We need to do more and use less but most of all we need to get out of the race to have the trinkets that say who we are and realise that all they say now is actually how spiritually shallow we are. To me wealth is not wrong but the trappings of wealth, for me, represent exploitation, somewhere along the line someone and something was exploited.

You cannot buy a green life, you have to live a green life as a whole.

Becoming a vegetarian (says the meat eater but I am trying!) is a wonderful example of doing more and using less, it takes planning and thought to eat well and be a vegetarian.

Any example I give you will be about making more effort and using less resources, that is the easy part, the hard part is to change peoples perception that success, real success, is not how much power and money you have or that you have a marble top kitchen, or the Ferrari parked outside.

Real success is sharing one’s wealth to resource others in your community, this is heart success, it is the key to the mindset that will help create a green life and combat the alternative which is the stealing by force of other’s precious resources, the darker alternative future.

For instance let us look at house wall and roof insulation, why haven’t all the houses built in the western world in the past 30 years had super insulated walls and roofs integrated at the design stage?

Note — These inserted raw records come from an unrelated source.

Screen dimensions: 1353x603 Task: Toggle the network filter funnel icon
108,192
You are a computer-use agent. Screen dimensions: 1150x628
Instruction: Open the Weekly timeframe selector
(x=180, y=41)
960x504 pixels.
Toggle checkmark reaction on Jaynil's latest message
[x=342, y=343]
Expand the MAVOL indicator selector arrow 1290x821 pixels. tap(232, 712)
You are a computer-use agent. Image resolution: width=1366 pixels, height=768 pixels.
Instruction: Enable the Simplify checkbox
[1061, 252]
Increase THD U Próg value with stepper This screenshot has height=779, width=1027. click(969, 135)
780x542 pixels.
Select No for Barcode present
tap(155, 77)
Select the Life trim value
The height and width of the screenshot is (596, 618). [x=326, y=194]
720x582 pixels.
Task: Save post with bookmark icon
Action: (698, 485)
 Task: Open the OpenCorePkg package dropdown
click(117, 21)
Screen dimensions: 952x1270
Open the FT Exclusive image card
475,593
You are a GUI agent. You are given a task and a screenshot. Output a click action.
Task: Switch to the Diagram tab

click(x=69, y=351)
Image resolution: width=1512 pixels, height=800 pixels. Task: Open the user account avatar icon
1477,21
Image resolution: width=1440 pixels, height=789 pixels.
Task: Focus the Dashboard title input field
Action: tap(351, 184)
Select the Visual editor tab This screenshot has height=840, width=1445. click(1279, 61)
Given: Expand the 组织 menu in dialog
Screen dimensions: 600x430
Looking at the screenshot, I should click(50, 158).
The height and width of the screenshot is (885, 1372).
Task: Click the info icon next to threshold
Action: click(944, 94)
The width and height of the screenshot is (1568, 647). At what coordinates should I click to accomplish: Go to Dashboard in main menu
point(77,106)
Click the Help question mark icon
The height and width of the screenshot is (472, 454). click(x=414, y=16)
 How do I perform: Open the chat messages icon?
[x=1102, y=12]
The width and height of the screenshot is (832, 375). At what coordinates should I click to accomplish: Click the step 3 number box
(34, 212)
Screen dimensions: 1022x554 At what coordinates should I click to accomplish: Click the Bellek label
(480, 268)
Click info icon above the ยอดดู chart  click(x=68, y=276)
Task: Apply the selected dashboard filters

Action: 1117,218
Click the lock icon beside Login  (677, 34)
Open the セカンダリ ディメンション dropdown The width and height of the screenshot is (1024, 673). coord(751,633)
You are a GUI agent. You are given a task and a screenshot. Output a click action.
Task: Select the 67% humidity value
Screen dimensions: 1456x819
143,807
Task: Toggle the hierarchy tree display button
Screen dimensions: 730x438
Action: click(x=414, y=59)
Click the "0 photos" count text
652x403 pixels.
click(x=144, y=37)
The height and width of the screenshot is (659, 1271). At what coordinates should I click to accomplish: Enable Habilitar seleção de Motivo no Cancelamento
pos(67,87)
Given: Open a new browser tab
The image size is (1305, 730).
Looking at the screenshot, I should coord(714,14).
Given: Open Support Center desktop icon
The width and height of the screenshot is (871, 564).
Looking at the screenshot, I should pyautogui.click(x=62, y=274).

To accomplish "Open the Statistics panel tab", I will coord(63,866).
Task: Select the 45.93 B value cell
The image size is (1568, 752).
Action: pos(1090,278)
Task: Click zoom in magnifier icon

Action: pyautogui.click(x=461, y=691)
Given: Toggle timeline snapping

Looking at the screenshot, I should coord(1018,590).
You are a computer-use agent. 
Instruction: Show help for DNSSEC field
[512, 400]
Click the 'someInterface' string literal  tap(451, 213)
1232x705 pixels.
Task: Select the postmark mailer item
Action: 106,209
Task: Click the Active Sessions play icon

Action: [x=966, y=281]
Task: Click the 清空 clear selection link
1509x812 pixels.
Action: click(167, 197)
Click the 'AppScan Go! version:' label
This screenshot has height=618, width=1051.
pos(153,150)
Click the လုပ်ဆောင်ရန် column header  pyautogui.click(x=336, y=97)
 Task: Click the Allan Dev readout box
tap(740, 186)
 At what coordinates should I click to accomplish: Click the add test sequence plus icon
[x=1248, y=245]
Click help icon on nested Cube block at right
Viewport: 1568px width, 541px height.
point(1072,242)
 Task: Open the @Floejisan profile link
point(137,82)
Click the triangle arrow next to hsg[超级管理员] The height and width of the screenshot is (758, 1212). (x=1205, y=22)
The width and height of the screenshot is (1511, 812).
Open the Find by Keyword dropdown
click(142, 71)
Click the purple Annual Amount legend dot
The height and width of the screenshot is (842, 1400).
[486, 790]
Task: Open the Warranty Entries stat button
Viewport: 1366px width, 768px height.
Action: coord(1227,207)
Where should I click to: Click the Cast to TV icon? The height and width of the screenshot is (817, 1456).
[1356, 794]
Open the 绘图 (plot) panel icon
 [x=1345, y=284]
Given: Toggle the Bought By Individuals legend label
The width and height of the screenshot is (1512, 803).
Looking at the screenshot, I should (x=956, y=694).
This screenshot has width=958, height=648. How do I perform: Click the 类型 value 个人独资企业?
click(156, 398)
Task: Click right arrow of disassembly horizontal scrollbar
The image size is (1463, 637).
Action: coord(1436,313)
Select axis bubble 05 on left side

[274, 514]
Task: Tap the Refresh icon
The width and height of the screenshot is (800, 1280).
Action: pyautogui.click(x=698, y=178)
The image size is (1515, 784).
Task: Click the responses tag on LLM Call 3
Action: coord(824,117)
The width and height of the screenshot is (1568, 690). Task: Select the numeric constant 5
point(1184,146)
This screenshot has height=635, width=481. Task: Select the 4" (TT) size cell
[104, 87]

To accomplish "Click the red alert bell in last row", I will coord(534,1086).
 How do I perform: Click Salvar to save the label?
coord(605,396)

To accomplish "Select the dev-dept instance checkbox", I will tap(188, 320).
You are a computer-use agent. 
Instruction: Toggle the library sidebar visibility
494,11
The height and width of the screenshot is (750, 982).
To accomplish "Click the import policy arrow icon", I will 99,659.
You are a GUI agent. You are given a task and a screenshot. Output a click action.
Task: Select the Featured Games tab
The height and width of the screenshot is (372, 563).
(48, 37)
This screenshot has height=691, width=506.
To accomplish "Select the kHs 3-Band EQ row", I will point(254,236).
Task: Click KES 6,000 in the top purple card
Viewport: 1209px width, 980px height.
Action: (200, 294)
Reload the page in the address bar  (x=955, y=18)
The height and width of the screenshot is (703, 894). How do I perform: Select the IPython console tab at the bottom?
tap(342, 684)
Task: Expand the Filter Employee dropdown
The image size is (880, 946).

It is not because of cost or design factors it is because you can’t park insulation outside, or wear it to a party or show it off to your friends, unlike the success of double glazed windows which can be shown off that don’t save anywhere near as much energy as the unseen insulation

Green living is fun and I admit this post appears to be removing all the fun away from a green lifestyle but I am just trying to be real.

Now if your idea to go green is to buy an electric bike as an addition to all your stuff then you are not really helping anything other than your own ego, but if you buy the bike as a tool, an alternative means of travel it will give you the heart success I speak of, so much so that even on a cold wet evening sat at the traffic lights as the guy in the Ferrari pulls up next to you you may actually feel sorry for him!!